In that way, the museum is both about the past and the future. It doesn’t just want to preserve go-go. It also wants to use the music to build up the community.
“It’s about fixing the problem, not just talking about the problem,” says Moten, a longtime city activist who started the anti-violence youth mentoring group, Peaceoholics, after serving time in prison on a drug charge. Protesting isn’t enough, he says. “If it’s just about getting 10,000 people in the street and not educating the people and moving them along, then we weren’t doing nothing.”
What has become clear since the protests is that black D.C. natives are not the only ones who feel that way. In the past year, Moten says, residents who are white, black and other races and ethnicities have come together regularly to talk about gentrification and discuss how to preserve what makes the District unique. After all, no one voluntarily moves to a city hoping to scrub it of its identity.
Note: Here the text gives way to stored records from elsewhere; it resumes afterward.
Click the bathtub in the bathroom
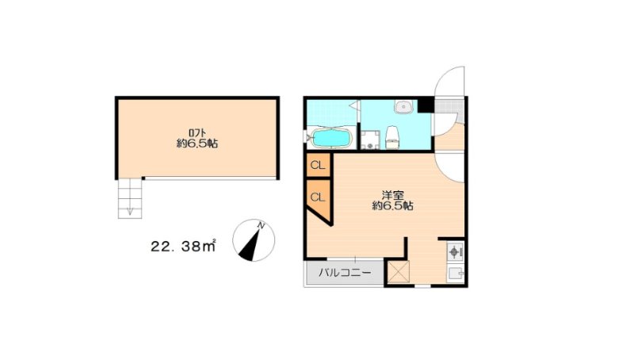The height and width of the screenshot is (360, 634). point(331,138)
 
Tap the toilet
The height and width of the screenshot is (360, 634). point(391,137)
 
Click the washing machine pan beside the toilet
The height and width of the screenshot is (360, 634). point(370,140)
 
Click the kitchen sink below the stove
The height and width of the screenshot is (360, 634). point(455,274)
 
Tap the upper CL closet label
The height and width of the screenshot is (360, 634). point(318,166)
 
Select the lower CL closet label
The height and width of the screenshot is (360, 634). point(318,197)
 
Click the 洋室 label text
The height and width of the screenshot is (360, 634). point(392,195)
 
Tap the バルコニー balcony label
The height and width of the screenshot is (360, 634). point(345,273)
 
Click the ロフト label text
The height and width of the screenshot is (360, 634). point(197,132)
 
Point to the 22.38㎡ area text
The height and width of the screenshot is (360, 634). point(183,246)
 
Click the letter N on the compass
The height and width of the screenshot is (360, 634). point(262,226)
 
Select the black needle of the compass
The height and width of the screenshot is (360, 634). point(250,245)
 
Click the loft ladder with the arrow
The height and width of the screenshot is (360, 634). point(130,198)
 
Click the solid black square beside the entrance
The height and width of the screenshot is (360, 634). point(425,105)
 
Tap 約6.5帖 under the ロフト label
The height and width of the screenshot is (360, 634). point(197,144)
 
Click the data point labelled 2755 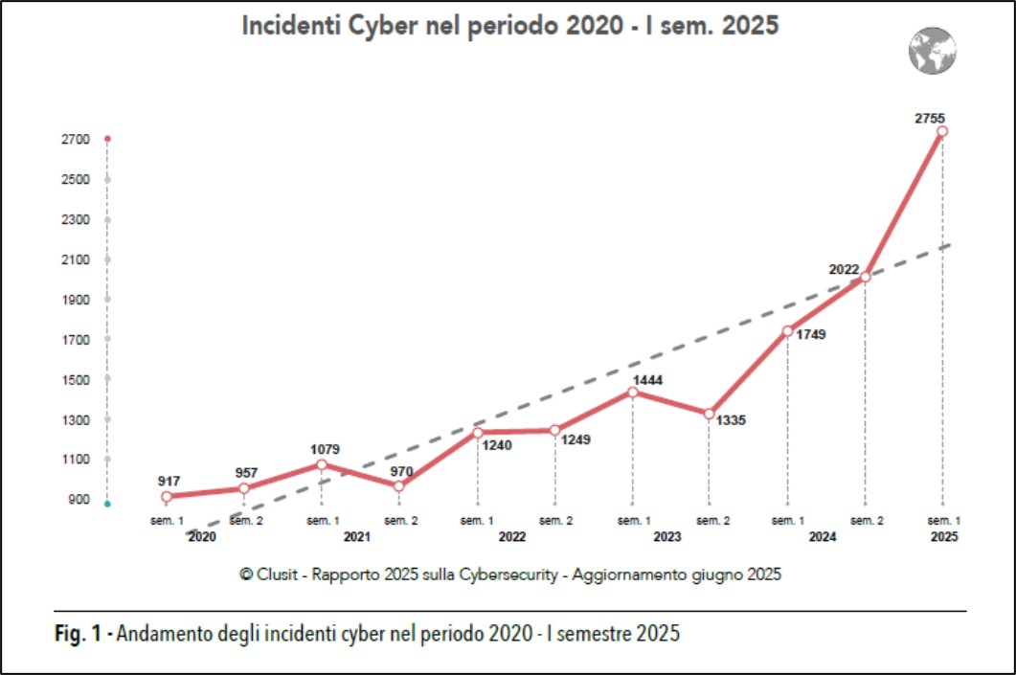942,131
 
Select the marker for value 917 167,497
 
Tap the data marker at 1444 633,392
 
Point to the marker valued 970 399,485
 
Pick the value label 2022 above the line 845,270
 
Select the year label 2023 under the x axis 666,538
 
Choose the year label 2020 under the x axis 202,538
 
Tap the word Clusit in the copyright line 278,574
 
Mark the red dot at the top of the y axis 108,140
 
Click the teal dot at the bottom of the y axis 108,504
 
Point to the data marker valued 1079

No one settles in New Orleans and expects not to hear jazz.
“When I started seeing all these white people and other people say, ‘We got to save the music, save the culture,’ it gave me so much hope,” Moten says. “All of this is coming from music, and that’s big.”
The goal is to open the museum, which is located near the Anacostia Metro station, by the end of April.
It will be located in a building that has housed Check It Enterprises, which describes itself as a gang turned business. Moten, who works with Check It and was one of the organizers for #DontMuteDC, says that when they were looking for locations, they decided it should be in Southeast Washington because “most of the go-go artists came from this side of the river.”
The renovations, which are nearly finished, were covered by a $50,000 grant from the city. A GoFundMe account was created to raise the rest. That goal was set at $25,000.
On Friday, only a fraction of that amount had been raised, but Moten wasn’t discouraged. A message from one donor showed that those who were giving realized they were investing in more than a museum. They were investing in Washington. Our Washington.
The comment read, “Preserving living culture is essential to keeping DC alive.”